To the editor:
This is the season that glorifies life and our children celebrate new life with a search for eggs, the essence of life.
But over the last few months especially we have been listening to the debates in regard to abortion, the killing of life, some even advancing a notion that it has positive research benefits. The argument is that fetal stem cells from both miscarriages and abortions are needed for the further research and treatment for disease. That is an unproven and ignorant assumption. But what is clear is the fact that one human, albeit in the womb, will be killed so as to offer supposed benefit for another already living. How selfish to consider murder at any time a benefit.
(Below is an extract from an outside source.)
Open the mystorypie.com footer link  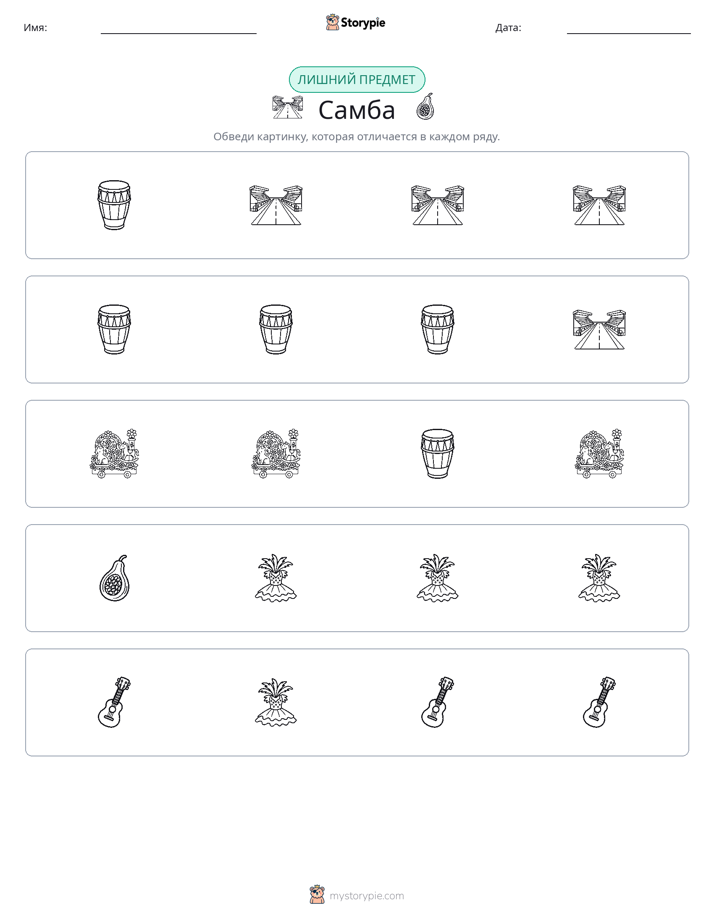click(x=366, y=896)
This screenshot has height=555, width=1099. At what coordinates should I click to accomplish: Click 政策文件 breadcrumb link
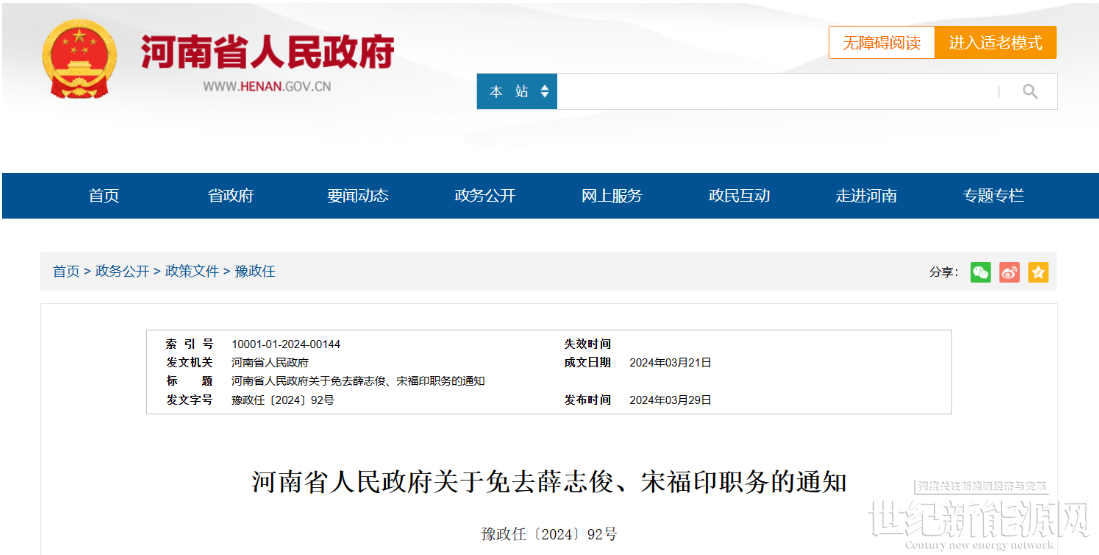tap(192, 272)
I would argue that the research done so far shows embryonic stem cells offer little in advancing medical research in comparison to that already established through adult stem cell recovery and umbilical cord stem cell preservation. In the latter the researchers recover umbilical cord stem cells immediately after an infant is born. The wide ranging benefits are already on record. The cord otherwise would have been disposed of heretofore being considered as of no value. The ongoing research is already proving that there is really no need to "breed" in-vitro embryonic cells when stem cells from adults and umbilical cord tissue and blood could help repair damaged bone, cartilage, tendons, muscles and combat chronic inflammation as well as address such illness as leukemia and diabetes in addition to a myriad of others.
So where might I ask is there justification for the taking of embryonic fetal cells, some of which are purposely "cultured?" Is the sole purpose research or might it be the furtherance of cloning? I would oppose both for neither offers a moral value. In fact induced pluripotent stem cells (somatic cells) have been found as possessing the same pluripotent characteristics of embryonic stem cells - and they are not obtained from embryos, eggs or cloning.
"The world has changed ... It is the beginning of the end of the controversy that has surrounded this field ... Over time, these (induced pluripotent stem) cells will be used in more and more labs. And human embryo stem cell research will be abandoned by more and more labs." (Boston Globe)
I could not agree more and hopefully the argument that abortion is of value for any reason and especially to retrieve viable and needed stem cells will one day be recognized not as a benefit or a truth but be seen for the evil it really is.